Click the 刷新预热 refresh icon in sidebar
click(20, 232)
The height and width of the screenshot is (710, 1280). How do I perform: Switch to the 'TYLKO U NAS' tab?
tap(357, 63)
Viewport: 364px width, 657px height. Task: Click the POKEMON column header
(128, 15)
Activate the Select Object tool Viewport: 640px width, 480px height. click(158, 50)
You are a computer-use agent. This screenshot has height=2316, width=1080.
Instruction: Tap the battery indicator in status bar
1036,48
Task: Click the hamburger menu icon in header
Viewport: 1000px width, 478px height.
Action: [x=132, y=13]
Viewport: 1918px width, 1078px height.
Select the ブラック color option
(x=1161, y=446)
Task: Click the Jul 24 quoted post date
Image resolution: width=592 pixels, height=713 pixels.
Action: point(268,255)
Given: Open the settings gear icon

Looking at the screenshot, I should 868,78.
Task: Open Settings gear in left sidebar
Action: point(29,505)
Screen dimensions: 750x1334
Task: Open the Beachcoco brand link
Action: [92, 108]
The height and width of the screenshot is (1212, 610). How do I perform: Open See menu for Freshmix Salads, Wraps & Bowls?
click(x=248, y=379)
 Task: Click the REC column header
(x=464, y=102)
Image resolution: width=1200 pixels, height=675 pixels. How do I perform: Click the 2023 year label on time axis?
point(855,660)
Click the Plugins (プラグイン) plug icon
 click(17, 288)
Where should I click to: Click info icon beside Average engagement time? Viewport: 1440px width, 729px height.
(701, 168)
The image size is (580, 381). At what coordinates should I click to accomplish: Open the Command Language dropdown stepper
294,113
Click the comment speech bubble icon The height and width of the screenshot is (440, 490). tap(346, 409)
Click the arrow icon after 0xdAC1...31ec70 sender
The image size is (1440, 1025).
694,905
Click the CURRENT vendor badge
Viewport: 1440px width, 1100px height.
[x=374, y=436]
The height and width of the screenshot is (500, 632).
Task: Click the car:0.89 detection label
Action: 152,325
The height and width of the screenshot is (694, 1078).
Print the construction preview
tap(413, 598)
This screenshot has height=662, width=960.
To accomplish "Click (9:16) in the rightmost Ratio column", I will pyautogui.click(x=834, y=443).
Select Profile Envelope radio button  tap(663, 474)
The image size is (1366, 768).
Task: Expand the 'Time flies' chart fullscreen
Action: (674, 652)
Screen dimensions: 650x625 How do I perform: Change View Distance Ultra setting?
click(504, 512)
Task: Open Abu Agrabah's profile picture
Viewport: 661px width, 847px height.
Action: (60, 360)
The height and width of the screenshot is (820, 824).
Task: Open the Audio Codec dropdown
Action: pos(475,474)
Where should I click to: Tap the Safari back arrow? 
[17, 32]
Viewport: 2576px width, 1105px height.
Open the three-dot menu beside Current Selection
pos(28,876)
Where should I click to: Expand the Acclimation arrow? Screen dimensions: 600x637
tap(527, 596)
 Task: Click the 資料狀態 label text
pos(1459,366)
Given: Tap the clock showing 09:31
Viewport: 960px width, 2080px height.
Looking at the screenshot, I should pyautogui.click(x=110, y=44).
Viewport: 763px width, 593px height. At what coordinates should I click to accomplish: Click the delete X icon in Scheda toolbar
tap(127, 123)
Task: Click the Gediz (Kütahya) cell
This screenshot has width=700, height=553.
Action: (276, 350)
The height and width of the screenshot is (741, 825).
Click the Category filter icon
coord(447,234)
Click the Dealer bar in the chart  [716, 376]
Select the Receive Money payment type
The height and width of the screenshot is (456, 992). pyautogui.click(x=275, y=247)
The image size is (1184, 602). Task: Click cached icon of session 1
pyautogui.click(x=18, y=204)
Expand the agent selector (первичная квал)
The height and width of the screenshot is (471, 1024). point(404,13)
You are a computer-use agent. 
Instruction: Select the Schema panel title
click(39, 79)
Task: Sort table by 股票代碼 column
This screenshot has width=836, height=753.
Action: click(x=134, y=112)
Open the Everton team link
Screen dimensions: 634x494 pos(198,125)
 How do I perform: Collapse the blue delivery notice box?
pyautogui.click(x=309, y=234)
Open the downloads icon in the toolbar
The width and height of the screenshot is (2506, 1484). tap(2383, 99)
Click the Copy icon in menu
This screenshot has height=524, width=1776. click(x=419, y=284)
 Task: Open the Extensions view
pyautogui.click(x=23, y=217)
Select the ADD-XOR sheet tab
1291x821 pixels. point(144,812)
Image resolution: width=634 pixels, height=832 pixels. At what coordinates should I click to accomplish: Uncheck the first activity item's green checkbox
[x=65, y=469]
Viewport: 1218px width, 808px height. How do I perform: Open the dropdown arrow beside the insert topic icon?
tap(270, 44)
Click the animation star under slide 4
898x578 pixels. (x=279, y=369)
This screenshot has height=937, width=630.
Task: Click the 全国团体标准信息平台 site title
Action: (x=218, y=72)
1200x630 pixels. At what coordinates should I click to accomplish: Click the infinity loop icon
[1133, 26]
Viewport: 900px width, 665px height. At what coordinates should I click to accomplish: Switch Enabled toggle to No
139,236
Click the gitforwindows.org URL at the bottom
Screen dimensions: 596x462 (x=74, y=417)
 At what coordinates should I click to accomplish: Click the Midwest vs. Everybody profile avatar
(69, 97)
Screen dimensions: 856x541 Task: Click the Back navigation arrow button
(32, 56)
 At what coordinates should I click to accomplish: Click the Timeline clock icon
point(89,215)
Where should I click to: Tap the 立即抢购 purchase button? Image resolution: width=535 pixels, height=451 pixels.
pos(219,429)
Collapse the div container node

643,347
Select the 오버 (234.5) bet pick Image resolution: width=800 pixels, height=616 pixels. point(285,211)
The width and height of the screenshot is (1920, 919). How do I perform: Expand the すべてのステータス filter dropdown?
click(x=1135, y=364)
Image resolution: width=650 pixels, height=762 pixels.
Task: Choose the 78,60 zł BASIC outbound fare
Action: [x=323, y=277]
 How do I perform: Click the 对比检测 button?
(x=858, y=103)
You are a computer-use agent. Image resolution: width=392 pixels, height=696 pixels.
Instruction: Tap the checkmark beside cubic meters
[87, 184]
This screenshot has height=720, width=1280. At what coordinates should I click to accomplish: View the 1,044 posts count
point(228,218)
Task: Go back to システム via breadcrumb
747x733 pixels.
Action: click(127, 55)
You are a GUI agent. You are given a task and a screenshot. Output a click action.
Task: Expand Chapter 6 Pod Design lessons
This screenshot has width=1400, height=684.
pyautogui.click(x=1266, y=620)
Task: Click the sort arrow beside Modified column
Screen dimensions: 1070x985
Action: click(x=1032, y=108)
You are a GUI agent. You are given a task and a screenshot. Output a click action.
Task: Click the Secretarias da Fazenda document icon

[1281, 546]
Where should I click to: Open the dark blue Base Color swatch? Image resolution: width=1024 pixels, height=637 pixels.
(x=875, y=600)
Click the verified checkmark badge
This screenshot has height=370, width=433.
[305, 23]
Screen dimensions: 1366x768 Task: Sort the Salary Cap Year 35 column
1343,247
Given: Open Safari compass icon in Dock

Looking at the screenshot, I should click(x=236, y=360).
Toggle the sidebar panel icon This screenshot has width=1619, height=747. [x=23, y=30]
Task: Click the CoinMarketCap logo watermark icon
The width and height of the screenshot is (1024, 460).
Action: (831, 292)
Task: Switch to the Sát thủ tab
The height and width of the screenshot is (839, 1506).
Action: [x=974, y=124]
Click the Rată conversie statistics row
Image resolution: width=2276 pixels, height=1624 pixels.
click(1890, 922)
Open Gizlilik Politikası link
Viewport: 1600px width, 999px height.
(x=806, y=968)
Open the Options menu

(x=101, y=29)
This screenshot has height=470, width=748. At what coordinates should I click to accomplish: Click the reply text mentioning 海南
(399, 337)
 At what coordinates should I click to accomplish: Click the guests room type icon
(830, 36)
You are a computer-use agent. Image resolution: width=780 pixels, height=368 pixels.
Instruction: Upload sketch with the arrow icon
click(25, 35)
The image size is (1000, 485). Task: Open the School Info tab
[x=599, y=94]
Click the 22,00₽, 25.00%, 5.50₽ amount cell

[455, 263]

Task goal: Among the lines above, show every one that contains the string "computer".

Exercise result:
You are a computer-use agent. This screenshot has height=2316, width=1080.
You are a computer-use agent. 
You are a computer-use agent. Image resolution: width=392 pixels, height=696 pixels.
You are a computer-use agent. Image resolution: width=780 pixels, height=368 pixels.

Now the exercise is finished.